İslam inancına göre Müslümanın başkalarının emeğini ve üretimini sömürerek varlığını sürdürmesi caiz değildir. Bu hem fert bazında hem de toplum nezdinde kabul edilmeyen bir anlayıştır.
Hz. Ömer ra devrinde bir hırsızlık olayı vuku bulur, hırsızı yakalarlar had uygulamak üzere iken Hz. Ömer ra içeri girer yetkililere sorar neden bunun elini keseceksiniz diye sorar, yetkililer hırsızlık yaptı ya Ömer derler. Hz. Ömer anlayalım bakalım neden hırsızlık yapmış der. Hz. Ömer hırsıza neden hırsızlık yaptın der, hırsız açtım ya Ömer der, Hz. Ömer sen ne iş yaparsın der, hırsız ben falanca kişinin yanında çalışırım der, Hz. Ömer kaç para günlük alırsın der, hırsız iki dirhem alırım der. Hz. Ömer çağırın o falanca kişiyi diye emir verir, yetkililer o falanca kişiyi getirirler Hz. Ömer sorar bu şahıs senin yanında mı çalışıyor gelen kişi evet der, Hz. Ömer kaç para günlük veriyorsun diye sorar, gelen adam iki dirhem der. Hz. Ömer adama bundan sonra on dirhem günlük vereceksin der. Hırsıza dönerek artık günlüğün on dirhem oldu bundan böyle hırsızlık yaparsan elini keserim der, sonra işverene de dönerek sende buna on dirhem günlükten aşağı verirsen senin elini keserim der. Buradan anlaşılıyor ki İslam suçluya değil suça düşmandır, yani insanları suça sürükleyen sebepleri ortadan kaldırır, buna rağmen insanlar suç işlerse işlediği suçun mukabili olan cezayı ıslah edici mantıkla adaletli bir şekilde verir.
Açlık sınırının 1170 TL yoksulluk sınırını 2460 TL olduğu ülkemizde asgari ücretin 527 TL olmasını hiçbir İslami mantıkla izah edemezsiniz. Çünkü toplumun %50 si açlık sınırının altında % 30 yoksulluk sınırının altında yaşamaktadır. O halde sorarız bir insan açlığından dolayı hırsızlık yapıyorsa hırsız kimdir. Allah milletimizi ayıktırsın!
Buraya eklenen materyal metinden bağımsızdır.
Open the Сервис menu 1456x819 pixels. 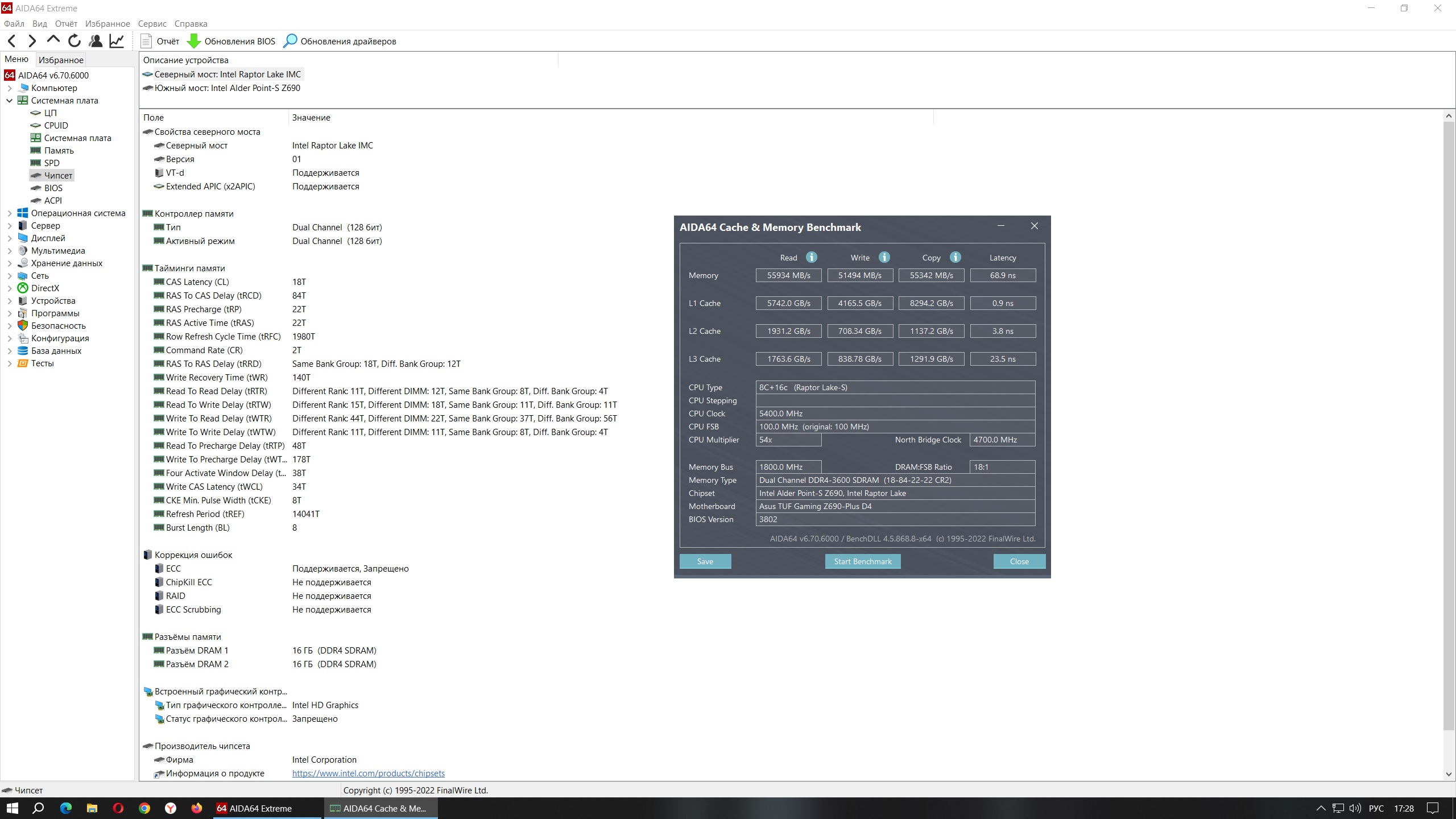[152, 24]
Gerek kapitalizm ve liberalizmin gerekse sosyalizm ve komünizmin ekonomik yapısı kaynaklar sınırlı ihtiyaçlar sınırsız temel mantığı üzerine bina edilmiştir. Bu anlayış mademki dünyadaki kaynaklar sınırlı ihtiyaçlar sınırsızdır o halde senin elindeki kaynak benim olmalıdır mantığını hâkim kılmıştır. Bu anlayışa teslim olanlar sömürülür teslim olmayıp karşı duranlar ise sömürgeciler tarafından yok edilir. Dünyadaki sömürünün ve savaşların nedeni bu anlayışta saklıdır. Irakın, Afganistanın, Filistinin ve dünyadaki işgallerin ve savaşların nedeni bu anlayışta gizlidir.
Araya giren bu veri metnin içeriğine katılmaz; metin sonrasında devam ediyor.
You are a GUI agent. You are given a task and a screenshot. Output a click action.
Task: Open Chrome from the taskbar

Büyük Ortadoğu projesi (BOP) bu anlayışın daha geniş ve sistemli bir şekilde uygulanma projesidir. Dunun dinsel ayağı dinler arası diyalog, siyasal ayağı ise medeniyetler arası ittifaktır. Maalesef başbakanımız Sayın R. Tayyip Erdoğan BOP un eş başkanıdır. Yıllarca kendini İslami kimlikle Türk kamuoyuna tanıtan Sayın başbakanın bu açılımını anlamak mümkün değil. Hadi Sayın başbakan değişti diyelim, peki mütedeyyin dindar Müslümanların bu anlayışa destek vermesine ne demeli. Hükümetin uyguladığı İMF endeksli ekonomi programı liberal kapitalist sistemdir yani sömürü sistemidir.
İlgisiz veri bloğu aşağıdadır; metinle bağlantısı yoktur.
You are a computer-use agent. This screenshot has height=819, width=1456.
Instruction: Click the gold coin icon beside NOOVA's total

Kısaca şunu söylemek istiyorum Müslüman ne kapitalist ne liberal ne de komünist olamaz ve bunlara destek veremez, Müslüman sömürgeci olamaz çünkü bu sistem döviz faiz ve borsa denilen üçkâğıt ekonomisidir.
Müslüman üretime, tüketime ve emeğe değer veren içerisinde dövizin, faizin ve borsanın bulunmadığı ekonomik sisteme destek vermelidir. Bu sistemin adı Prof. Dr. Haydar Başın ortaya koyduğu Milli Ekonomi Modelidir bizden söylemesi.